S&P100構成銘柄を中心に米国企業の業績、財政状態、キャッシュフロー、株主還元状況について過去10年分のデータをグラフ化しています。

データソースはMorningstarです。

今回はエマソン・エレクトリック(EMR)をご紹介します。

基本情報

会社名 エマソン・エレクトリック
ティッカー EMR
創業 1890年
上場 1944年
決算 9月
本社所在地 ミズーリ州
従業員数 87,500
セクター 資本財
S&P格付 A
監査法人 KPMG

ダウ30 ×
S&P100
S&P500
ナスダック100 ×
ラッセル1000

地域別売上構成比

セグメント別売上構成比

業績

キャッシュフロー

バランスシート

資産

負債純資産

株主還元

連続増配年数

62年

過去9年の配当成長

年率+4.4%

この9年で配当は1.5倍になりました。

過去の株主リターン(年率、配当込み)

過去10年(2009~2018):+9.7%
過去20年(1999~2018):+7.2%
過去30年(1989~2018):+10.8%

バリュエーション指標(2019/1/9時点)

予想PER:14.8倍 最新情報はこちら

配当利回り:3.2% 最新情報はこちら

コメント

エマソン・エレクトリック(EMR)は、1890年創業の交流モーター製造会社を起源とする電気、電子機器コングロマリット企業です。BtoBの産業向けのみならず、BtoCの一般消費者向けにも電子機器を供給しています。世界150カ国以上でビジネスを展開しており、北米での売上高が約半分、アジアと欧州がそれぞれ2割ほどです。

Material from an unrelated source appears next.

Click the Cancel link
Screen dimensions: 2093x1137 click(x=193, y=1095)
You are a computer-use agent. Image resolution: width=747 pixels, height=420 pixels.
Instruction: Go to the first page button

60以上の独立した事業体を傘下に抱えていますが、事業セグメントとしては大きく以下の3つに分かれています。
・Automation Solution(自動化ソリューション)
・Climate Technology(温度空調コントロール)

・Tools & Home Products(工具及び家庭用品)

自動化ソリューション事業では、計測・分析機器、工業用バルブ、レギュレーター、それらを統合したシステムの提供を行っています。なかなか製品イメージが湧きません。会社ホームページを見ましたが、専門性の高い工業製品ばかりです。

温度空調コントロール事業は、住宅の冷暖房、業務用のエアコン、冷蔵庫などを取り扱っています。食料品店の冷蔵装置の温度コントロールを遠隔監視や、冷蔵輸送サービスの温度監視といったサービスも提供しています。

工具及び家庭用品部門では、配管工事に使用するパイプレンチ、パイプカッター、排水管洗浄装置、家庭及び業務用の扇風機、給湯器、廃棄物処理装置などを取り扱っています。

幅広い工業製品をカバーしているなと思いました。顧客も小売り、外食からエネルギー産業、一般消費者まで幅広そうです。

なお、2016年12月にNetwork Power(ネットワーク電源システム)事業を売却しました。

財務データを見てみましょう。

売上高推移を見るとFY16にガクッと下がっていることがわかります。Network Power部門を売却したためです。それ以降FY17、FY18と成長しています。

FY18(2018年9月期)の売上高は174億ドルで前年比+14%。ただしM&Aによって押し上げられた影響があり、オーガニックな成長は+8%ほど。自動化ソリューション部門が伸びました。利益も安定しています。

営業CFマージンは15%前後あります。設備投資が意外と少なくフリーCFも潤沢です。

バランスシートについて。固定資産が総資産の7割を占めます。FY18に10%ほど固定資産比率が上昇していますが、買収によってのれんと無形資産が増加しているためです。設備産業という印象がありましたが、機械装置等の有形固定資産が総資産に占める割合は17%と低いです。

連続増配62年の配当王。ただしここ10年の増配率は年率4%ほどで緩やかです。自社株買いを含めた総還元性向は毎年ほぼ100%です。